Friday, March 9, 2012

Beat Stress and Lose Weight


1. Exercise. Working out, no matter how intensely instantly reduces stress and cortisol levels. Lift weights or go for a walk or two during the day to manage stress.

2. Eat slowly. When we’re stressed, we eat faster. So it goes to reason that by slowing down at mealtime we’ll not only eat less before feeling full, but reduce our cortisol output.

3. Don’t Diet. Strict dieting can actually increase cortisol levels by 18%. When you’re hungry, you’re stressed. Dieting can also lower blood sugar which will intensify cravings. Eat healthy, well-balanced meals and avoid fad or restrictive diets.

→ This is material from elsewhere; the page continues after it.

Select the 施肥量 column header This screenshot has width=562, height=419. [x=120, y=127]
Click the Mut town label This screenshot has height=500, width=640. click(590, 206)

4. Give In to Cravings. Indulge in your favorite dessert or snack occasionally (but avoid binging) to keep cortisol under control and your happiness in check.

5. Limit Caffeine. If drink caffeine while stressed, it can raise your cortisol output an additional 25%. The more coffee or caffeine you consume over the course of the day, the higher your cortisol rises.

6. Eat a Healthy Breakfast. Eating a breakfast high in B vitamins, vitamin C, calcium and magnesium (think OJ, grapefruit, whole grain cereal with strawberries or whole wheat bagel with peanut butter and yogurt) will reduce cortisol levels and decrease food cravings later in the day.

7. Sleep Well. Last but certainly not least, getting enough sleep may be the best way to beat stress and lose weight. Sleep deprivation is a major stressor and can increase your appetite for sweet and salty snacks by 23%. Get 7-8 hours of shut-eye a night and you’ll feel better and eat less.